■ What you need to do ■
Could you print the data that follows exactly as given?
-- Dataset content follows --
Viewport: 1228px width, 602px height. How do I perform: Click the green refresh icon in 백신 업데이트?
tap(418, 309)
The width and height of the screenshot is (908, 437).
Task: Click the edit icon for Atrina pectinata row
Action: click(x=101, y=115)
-- Dataset content concluded --
■ Response for this exercise ■
Viewport: 1228px width, 602px height. How do I perform: Click the green refresh icon in 백신 업데이트?
tap(418, 309)
The width and height of the screenshot is (908, 437).
Task: Click the edit icon for Atrina pectinata row
Action: click(x=101, y=115)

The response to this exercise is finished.